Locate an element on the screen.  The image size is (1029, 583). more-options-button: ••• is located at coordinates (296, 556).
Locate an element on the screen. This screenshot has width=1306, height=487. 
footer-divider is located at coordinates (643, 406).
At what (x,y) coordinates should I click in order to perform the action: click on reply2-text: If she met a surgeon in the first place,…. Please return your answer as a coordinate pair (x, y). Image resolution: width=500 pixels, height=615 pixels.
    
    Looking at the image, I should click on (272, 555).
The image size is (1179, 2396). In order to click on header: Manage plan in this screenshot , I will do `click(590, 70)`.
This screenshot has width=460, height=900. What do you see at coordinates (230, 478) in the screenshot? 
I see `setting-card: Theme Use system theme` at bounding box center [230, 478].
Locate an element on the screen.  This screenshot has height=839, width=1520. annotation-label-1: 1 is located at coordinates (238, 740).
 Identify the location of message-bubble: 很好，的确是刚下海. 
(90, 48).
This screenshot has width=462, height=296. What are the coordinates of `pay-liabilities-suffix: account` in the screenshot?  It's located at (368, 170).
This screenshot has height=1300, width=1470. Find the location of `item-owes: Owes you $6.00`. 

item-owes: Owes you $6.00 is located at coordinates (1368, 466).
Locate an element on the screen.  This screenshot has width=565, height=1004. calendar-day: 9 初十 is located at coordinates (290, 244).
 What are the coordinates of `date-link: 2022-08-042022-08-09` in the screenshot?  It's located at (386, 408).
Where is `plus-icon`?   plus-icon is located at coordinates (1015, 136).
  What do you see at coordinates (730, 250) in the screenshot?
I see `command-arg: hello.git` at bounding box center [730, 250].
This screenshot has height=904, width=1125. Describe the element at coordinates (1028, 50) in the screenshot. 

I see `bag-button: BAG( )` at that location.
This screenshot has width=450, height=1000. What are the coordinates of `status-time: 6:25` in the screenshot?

======

Job: Return each line of the records that contains the string "size". Matching is case-sensitive.

Output of the exercise:
Locate an element on the screen.  The image size is (1029, 583). more-options-button: ••• is located at coordinates (296, 556).
The image size is (1179, 2396). In order to click on header: Manage plan in this screenshot , I will do `click(590, 70)`.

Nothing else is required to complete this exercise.